(Provided data)

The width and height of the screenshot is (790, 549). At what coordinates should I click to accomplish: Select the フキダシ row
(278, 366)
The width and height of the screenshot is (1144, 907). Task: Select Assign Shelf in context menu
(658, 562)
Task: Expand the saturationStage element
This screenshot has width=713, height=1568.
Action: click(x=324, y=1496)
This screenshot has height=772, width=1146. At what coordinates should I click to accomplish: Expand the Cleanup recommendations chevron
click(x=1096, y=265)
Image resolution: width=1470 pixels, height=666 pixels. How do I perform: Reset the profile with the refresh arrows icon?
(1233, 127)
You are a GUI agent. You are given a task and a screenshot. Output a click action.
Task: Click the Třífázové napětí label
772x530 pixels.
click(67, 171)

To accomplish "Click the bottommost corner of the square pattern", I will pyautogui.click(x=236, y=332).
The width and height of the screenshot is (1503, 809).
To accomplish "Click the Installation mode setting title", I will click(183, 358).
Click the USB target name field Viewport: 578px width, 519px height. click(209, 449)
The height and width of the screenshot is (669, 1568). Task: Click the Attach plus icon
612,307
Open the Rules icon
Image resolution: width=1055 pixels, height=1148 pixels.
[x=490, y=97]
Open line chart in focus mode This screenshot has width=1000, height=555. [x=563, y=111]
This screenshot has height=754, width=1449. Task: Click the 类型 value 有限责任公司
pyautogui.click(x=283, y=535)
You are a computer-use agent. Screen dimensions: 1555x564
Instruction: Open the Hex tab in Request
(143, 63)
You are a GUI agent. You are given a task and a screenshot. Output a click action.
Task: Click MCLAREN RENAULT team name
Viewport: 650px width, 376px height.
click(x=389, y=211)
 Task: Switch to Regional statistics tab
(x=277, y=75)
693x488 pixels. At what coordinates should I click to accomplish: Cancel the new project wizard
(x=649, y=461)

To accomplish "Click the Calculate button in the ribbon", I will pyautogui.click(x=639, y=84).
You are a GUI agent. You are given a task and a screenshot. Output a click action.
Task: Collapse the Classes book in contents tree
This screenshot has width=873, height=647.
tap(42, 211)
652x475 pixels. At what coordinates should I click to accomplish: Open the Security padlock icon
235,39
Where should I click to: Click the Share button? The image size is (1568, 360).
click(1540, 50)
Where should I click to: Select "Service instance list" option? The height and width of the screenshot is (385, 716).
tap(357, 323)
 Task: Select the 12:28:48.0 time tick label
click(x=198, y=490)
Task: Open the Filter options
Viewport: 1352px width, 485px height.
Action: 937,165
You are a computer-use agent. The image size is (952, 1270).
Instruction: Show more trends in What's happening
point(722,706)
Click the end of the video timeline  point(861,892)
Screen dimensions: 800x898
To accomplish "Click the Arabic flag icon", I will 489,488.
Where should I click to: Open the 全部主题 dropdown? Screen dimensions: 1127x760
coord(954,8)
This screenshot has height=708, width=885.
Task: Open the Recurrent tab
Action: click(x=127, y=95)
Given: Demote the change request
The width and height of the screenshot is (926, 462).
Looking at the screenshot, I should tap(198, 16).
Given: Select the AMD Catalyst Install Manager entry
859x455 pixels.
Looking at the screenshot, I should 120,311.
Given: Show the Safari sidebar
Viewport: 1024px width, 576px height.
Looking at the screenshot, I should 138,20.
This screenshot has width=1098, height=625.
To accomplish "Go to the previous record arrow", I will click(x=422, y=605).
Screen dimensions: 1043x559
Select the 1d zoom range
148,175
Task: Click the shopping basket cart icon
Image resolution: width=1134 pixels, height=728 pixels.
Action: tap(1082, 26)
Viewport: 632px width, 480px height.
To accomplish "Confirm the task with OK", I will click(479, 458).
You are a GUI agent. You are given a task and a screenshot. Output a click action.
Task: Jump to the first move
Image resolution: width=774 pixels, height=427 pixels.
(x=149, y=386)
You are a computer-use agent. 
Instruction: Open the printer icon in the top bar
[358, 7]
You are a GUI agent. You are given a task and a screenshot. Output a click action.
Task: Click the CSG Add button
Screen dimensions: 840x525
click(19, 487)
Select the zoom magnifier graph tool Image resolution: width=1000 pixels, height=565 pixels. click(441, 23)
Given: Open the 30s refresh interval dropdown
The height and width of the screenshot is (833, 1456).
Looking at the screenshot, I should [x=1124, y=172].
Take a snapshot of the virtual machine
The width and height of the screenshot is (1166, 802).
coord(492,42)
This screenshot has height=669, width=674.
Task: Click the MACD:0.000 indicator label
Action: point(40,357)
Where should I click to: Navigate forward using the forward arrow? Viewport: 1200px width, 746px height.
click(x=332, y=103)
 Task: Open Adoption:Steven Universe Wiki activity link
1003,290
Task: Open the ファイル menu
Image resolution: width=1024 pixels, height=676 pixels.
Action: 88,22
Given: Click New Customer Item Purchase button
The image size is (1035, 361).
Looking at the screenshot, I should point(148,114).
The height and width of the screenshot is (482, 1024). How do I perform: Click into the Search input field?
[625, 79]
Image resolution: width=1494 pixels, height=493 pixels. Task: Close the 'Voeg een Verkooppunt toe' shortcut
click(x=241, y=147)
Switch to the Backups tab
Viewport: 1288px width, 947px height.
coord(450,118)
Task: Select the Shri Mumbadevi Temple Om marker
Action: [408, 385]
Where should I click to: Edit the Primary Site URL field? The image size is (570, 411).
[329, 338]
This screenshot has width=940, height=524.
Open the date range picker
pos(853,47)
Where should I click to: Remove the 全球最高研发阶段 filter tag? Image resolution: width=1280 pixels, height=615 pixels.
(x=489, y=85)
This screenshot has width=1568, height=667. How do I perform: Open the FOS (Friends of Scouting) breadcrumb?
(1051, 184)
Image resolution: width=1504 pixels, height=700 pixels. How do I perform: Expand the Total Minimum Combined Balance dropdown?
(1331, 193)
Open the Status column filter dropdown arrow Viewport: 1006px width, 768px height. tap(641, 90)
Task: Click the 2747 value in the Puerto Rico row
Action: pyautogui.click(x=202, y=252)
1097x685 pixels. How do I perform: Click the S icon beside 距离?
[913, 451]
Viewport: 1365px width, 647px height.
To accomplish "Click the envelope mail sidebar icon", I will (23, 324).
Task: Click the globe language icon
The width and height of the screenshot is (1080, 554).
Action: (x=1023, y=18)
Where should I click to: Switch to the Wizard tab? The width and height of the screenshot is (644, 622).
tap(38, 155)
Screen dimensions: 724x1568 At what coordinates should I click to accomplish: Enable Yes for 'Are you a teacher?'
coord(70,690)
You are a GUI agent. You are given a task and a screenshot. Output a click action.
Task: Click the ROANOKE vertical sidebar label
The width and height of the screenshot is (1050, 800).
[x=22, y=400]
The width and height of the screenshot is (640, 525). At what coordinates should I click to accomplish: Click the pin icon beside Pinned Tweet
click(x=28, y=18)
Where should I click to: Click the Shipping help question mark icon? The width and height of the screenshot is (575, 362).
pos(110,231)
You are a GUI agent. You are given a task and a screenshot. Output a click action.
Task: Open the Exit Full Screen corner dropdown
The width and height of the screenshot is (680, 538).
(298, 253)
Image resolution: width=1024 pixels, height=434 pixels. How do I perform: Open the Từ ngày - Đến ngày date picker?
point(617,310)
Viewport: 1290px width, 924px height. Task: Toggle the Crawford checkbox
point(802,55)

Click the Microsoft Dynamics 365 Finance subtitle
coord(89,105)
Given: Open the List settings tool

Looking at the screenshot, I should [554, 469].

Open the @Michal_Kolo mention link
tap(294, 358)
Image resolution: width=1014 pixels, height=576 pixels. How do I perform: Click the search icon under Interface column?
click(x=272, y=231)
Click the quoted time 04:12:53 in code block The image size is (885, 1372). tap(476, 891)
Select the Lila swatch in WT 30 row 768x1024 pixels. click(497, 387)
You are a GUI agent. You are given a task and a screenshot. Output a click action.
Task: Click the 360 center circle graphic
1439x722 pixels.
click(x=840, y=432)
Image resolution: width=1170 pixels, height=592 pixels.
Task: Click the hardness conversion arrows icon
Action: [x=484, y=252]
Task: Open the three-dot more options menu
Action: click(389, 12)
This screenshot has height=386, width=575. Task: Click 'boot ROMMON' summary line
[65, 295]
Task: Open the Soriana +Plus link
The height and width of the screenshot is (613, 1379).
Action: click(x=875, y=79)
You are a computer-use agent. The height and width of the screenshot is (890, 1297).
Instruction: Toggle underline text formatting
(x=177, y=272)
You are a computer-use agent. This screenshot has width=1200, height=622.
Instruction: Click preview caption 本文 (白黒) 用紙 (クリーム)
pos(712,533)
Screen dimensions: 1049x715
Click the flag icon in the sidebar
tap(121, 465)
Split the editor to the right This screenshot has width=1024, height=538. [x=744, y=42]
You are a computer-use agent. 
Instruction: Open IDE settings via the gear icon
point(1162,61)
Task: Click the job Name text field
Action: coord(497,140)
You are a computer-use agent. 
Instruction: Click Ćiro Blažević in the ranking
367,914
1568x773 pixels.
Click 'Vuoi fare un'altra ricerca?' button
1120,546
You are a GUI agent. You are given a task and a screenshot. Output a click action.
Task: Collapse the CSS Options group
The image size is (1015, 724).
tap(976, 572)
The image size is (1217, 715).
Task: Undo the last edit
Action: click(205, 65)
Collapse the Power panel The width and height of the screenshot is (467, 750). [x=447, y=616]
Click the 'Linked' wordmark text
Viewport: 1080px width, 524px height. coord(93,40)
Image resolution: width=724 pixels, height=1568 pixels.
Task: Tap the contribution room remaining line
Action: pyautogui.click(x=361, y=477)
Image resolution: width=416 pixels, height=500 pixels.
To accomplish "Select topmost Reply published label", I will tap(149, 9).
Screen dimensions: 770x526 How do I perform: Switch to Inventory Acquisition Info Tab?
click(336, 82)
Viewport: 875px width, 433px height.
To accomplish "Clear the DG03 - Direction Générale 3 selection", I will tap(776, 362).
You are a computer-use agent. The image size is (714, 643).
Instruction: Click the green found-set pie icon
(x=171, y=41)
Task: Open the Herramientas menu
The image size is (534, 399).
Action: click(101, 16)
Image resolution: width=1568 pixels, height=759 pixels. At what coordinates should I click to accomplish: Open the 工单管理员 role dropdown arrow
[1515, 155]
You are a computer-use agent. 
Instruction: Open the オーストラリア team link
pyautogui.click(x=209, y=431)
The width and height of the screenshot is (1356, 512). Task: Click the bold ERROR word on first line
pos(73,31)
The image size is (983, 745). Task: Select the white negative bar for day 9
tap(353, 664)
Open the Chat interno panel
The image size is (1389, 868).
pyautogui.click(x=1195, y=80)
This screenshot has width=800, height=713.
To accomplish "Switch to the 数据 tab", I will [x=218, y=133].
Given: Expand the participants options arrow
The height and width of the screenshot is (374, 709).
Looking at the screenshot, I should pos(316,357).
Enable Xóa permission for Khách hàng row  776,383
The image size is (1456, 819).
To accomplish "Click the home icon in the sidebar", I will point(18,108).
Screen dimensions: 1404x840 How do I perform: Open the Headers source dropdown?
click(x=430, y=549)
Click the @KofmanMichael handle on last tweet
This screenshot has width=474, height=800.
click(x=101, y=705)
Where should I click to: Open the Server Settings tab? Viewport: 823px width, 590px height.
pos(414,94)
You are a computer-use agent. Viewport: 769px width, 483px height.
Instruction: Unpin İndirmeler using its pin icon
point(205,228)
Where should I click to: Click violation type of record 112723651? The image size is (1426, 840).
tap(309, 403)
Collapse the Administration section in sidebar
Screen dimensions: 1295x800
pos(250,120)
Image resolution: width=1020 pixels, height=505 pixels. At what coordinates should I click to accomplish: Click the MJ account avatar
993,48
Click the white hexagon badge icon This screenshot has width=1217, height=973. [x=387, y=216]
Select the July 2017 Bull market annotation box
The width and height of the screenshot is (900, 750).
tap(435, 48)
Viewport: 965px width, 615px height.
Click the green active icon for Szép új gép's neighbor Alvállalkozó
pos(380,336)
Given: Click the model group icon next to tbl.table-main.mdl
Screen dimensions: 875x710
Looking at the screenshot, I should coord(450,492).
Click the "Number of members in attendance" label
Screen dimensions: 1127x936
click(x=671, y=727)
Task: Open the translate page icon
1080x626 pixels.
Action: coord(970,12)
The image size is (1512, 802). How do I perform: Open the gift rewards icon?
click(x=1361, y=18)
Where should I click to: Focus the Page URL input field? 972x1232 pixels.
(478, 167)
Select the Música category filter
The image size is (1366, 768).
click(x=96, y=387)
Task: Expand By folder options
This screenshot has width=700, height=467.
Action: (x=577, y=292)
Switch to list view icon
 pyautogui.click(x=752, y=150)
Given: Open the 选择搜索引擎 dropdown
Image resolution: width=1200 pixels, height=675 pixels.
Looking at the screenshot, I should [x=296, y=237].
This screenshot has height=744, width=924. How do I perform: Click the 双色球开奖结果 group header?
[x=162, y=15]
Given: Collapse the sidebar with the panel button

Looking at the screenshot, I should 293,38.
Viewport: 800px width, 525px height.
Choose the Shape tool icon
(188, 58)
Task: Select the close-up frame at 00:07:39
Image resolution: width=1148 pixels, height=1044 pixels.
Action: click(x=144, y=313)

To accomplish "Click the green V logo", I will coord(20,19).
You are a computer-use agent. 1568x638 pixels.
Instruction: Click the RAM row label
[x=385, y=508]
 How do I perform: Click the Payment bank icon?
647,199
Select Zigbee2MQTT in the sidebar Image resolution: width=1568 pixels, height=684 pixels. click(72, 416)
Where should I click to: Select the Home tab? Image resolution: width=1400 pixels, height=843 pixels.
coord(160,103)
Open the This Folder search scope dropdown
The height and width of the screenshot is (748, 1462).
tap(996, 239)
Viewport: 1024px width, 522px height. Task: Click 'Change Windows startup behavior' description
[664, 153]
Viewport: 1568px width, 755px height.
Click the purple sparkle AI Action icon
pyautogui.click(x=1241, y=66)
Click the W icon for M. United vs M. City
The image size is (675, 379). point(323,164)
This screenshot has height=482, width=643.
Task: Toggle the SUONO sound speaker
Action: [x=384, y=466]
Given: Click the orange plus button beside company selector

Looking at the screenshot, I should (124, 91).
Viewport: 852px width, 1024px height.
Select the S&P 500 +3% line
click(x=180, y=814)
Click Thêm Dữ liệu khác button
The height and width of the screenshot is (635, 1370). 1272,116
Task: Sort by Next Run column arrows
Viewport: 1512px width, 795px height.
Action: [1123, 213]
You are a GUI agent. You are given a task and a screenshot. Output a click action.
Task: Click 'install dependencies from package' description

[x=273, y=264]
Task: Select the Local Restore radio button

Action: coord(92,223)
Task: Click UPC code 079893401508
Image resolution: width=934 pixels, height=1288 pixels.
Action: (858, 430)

(End Provided data)

## Prompt
Look over the records above and say how many lines hold the word "corner", giving the number alone.

## Solution to this task
2